1. Left Hook to Head-Shovel Hook to Body. First establish a credible threat by throwing hard left hooks to your opponent's head. This conditions them to raise their guard high whenever they see the hook coming. Once this pattern is set, you feint or throw the same initial motion, but instead target the shovel hook to the now-unprotected liver. The setup doesn't have to be immediate. The goal is to get the opponent anticipating a headshot, making them complicit in creating their own vulnerability. The Gervonta Davis vs. Ryan Garcia fight is a classic example of this psychological and physical setup.

2. Jab-Shovel Hook. A jab to the head causes the opponent to react by bringing their hands forward to parry or block. This movement pulls their elbows away from their torso, creating the opening for the shovel hook. The critical technical point is to keep your eyes locked on your opponent's head/chest. Any glance down at the body will telegraph your intention. The punch should be a surprise, as demonstrated by Bernard Hopkins's knockout of Oscar De La Hoya, which was set up with a simple Jab-Shovel Hook.

3. Double Jab-Overhand-Shovel Hook. You throw a double jab to distract your opponent from the following overhand. The overhand can be a precursor to the shovel hook to the liver because of the downward motion used which loads up the left side for the liver shot.

4. Jab-Cross-Shovel Hook You throw several standard Jab-Cross (1-2) combinations at the head. This establishes a predictable pattern and keeps the opponent's guard high. You then fluidly add the shovel hook to the end of the combination, using the cross to step into the optimal range.

5. Jab-Cross-Lead Hook-Shovel Hook. The sequence starts with a Jab-Cross (1–2) to the head, forcing a high guard. You immediately follow with a Lead Hook to the head while simultaneously taking an outside step with your lead foot. This footwork angles you off to the side, lining up the shovel hook perfectly against the opponent's exposed liver, which becomes a "large target."

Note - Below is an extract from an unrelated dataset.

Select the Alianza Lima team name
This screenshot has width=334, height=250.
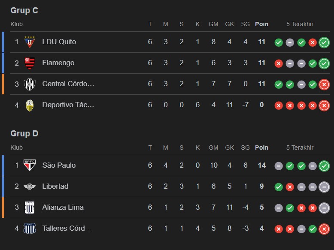63,207
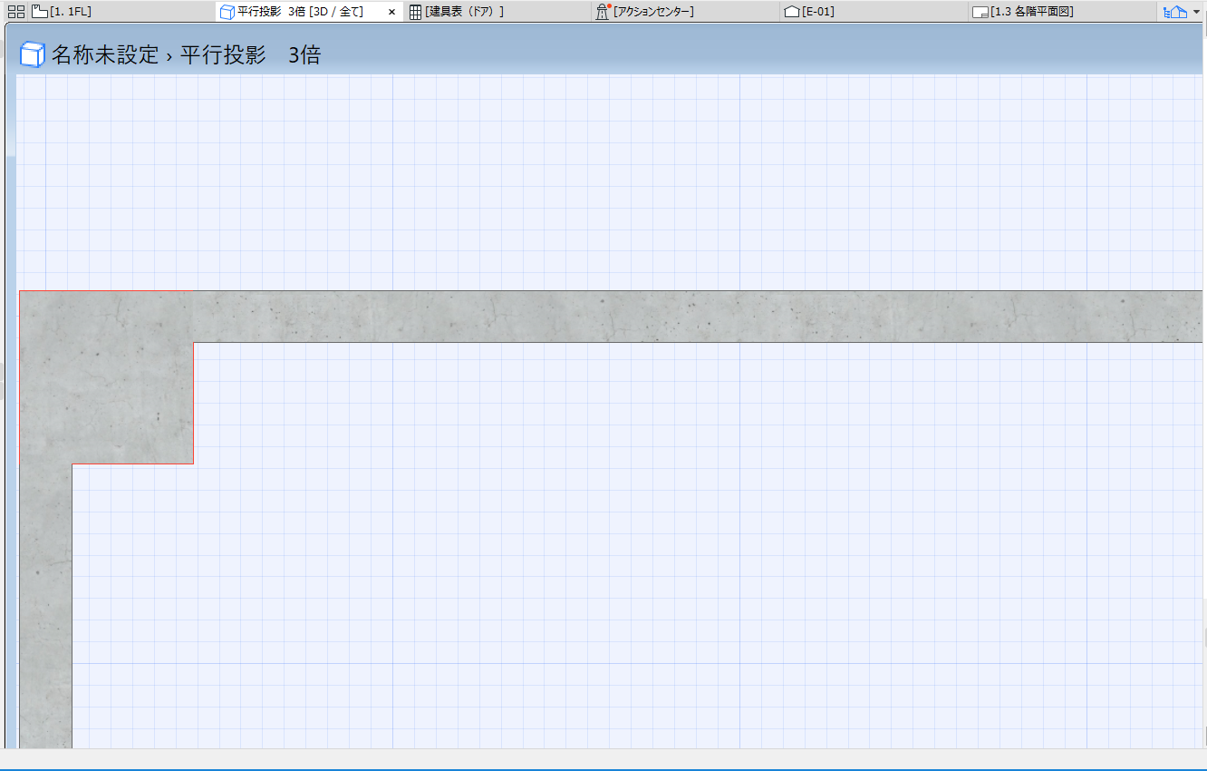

6. Jab-Rear Hook-Shovel Hook. You begin by throwing a few Jab-Rear Hook (1–4) combinations. The rear hook (a right hook for an orthodox fighter) is an unexpected head punch that can disrupt your opponent's guard and expectations. After establishing this pattern, you throw the full combo: a Jab to distract, the Rear Hook to make them shell up high on their left side, which exposes the right side of their body for the finishing shovel hook.

7. Right Hook-Left Shovel Hook. You throw a Right Hook to the head, which forces the opponent to focus their defense on that side. You then use the recoil and momentum from the right hook to immediately swing back with the Shovel Hook to the liver. The power of the first hook makes the opponent over-commit to defending their head, leaving them vulnerable.

8. Slipping a Right Hand. You deliberately draw out your opponent's cross (right hand) by leaning forward or jabbing at their gloves. As they throw the punch, you slip to the outside (to your left). This defensive move places you parallel to your opponent and in a loaded position, allowing you to counter with a shovel hook to the now-exposed liver as their punch misses.